(Stored dataset items)
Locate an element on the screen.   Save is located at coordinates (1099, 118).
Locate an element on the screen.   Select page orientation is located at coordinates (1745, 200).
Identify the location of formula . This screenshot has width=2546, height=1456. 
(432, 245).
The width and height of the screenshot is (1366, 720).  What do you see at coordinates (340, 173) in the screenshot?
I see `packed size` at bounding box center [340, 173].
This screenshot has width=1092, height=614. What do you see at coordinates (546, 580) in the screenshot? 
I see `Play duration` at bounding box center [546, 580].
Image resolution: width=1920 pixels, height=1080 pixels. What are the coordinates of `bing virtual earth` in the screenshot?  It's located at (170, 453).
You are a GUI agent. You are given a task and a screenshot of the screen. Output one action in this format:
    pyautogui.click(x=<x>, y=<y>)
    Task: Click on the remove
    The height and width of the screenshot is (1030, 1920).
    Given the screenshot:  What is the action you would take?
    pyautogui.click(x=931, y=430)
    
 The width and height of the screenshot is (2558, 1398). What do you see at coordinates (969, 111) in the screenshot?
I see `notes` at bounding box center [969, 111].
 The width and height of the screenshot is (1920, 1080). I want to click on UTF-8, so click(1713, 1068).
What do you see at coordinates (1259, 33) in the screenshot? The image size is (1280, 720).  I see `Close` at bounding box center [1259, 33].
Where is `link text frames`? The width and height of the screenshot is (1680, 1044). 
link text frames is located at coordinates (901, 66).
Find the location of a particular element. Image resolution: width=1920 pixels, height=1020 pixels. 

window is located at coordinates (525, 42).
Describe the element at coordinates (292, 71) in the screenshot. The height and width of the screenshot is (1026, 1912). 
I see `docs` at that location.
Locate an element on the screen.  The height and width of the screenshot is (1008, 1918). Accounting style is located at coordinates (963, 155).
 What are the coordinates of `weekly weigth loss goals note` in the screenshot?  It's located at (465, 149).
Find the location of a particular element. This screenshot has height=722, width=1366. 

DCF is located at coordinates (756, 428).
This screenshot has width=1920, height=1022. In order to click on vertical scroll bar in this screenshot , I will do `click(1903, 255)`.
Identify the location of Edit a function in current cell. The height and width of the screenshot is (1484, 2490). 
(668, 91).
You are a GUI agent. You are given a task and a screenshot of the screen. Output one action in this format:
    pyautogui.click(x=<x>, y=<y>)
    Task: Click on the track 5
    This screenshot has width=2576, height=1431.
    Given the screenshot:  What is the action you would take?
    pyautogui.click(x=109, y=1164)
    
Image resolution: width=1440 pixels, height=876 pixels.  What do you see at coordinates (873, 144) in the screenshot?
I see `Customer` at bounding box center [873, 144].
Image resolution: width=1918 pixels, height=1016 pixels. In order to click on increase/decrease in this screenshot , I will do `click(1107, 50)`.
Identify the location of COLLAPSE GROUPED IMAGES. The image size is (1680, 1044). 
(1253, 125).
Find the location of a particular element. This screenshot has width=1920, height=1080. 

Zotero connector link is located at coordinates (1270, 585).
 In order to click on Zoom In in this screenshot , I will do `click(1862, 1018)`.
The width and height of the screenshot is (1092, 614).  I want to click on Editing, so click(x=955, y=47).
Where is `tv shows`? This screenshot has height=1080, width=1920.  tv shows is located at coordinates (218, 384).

Task directions
Please convert every one of the entries above into a JSON list of strings, with one string for each line and blank lines omitted.

Correct result
[
  "Locate an element on the screen.   Save is located at coordinates (1099, 118).",
  "Locate an element on the screen.   Select page orientation is located at coordinates (1745, 200).",
  "Identify the location of formula . This screenshot has width=2546, height=1456. ",
  "(432, 245).",
  "The width and height of the screenshot is (1366, 720).  What do you see at coordinates (340, 173) in the screenshot?",
  "I see `packed size` at bounding box center [340, 173].",
  "This screenshot has width=1092, height=614. What do you see at coordinates (546, 580) in the screenshot? ",
  "I see `Play duration` at bounding box center [546, 580].",
  "Image resolution: width=1920 pixels, height=1080 pixels. What are the coordinates of `bing virtual earth` in the screenshot?  It's located at (170, 453).",
  "You are a GUI agent. You are given a task and a screenshot of the screen. Output one action in this format:",
  "    pyautogui.click(x=<x>, y=<y>)",
  "    Task: Click on the remove",
  "    The height and width of the screenshot is (1030, 1920).",
  "    Given the screenshot:  What is the action you would take?",
  "    pyautogui.click(x=931, y=430)",
  " The width and height of the screenshot is (2558, 1398). What do you see at coordinates (969, 111) in the screenshot?",
  "I see `notes` at bounding box center [969, 111].",
  " The width and height of the screenshot is (1920, 1080). I want to click on UTF-8, so click(1713, 1068).",
  "What do you see at coordinates (1259, 33) in the screenshot? The image size is (1280, 720).  I see `Close` at bounding box center [1259, 33].",
  "Where is `link text frames`? The width and height of the screenshot is (1680, 1044). ",
  "link text frames is located at coordinates (901, 66).",
  "Find the location of a particular element. Image resolution: width=1920 pixels, height=1020 pixels. ",
  "window is located at coordinates (525, 42).",
  "Describe the element at coordinates (292, 71) in the screenshot. The height and width of the screenshot is (1026, 1912). ",
  "I see `docs` at that location.",
  "Locate an element on the screen.  The height and width of the screenshot is (1008, 1918). Accounting style is located at coordinates (963, 155).",
  " What are the coordinates of `weekly weigth loss goals note` in the screenshot?  It's located at (465, 149).",
  "Find the location of a particular element. This screenshot has height=722, width=1366. ",
  "DCF is located at coordinates (756, 428).",
  "This screenshot has width=1920, height=1022. In order to click on vertical scroll bar in this screenshot , I will do `click(1903, 255)`.",
  "Identify the location of Edit a function in current cell. The height and width of the screenshot is (1484, 2490). ",
  "(668, 91).",
  "You are a GUI agent. You are given a task and a screenshot of the screen. Output one action in this format:",
  "    pyautogui.click(x=<x>, y=<y>)",
  "    Task: Click on the track 5",
  "    This screenshot has width=2576, height=1431.",
  "    Given the screenshot:  What is the action you would take?",
  "    pyautogui.click(x=109, y=1164)",
  "Image resolution: width=1440 pixels, height=876 pixels.  What do you see at coordinates (873, 144) in the screenshot?",
  "I see `Customer` at bounding box center [873, 144].",
  "Image resolution: width=1918 pixels, height=1016 pixels. In order to click on increase/decrease in this screenshot , I will do `click(1107, 50)`.",
  "Identify the location of COLLAPSE GROUPED IMAGES. The image size is (1680, 1044). ",
  "(1253, 125).",
  "Find the location of a particular element. This screenshot has width=1920, height=1080. ",
  "Zotero connector link is located at coordinates (1270, 585).",
  " In order to click on Zoom In in this screenshot , I will do `click(1862, 1018)`.",
  "The width and height of the screenshot is (1092, 614).  I want to click on Editing, so click(x=955, y=47).",
  "Where is `tv shows`? This screenshot has height=1080, width=1920.  tv shows is located at coordinates (218, 384)."
]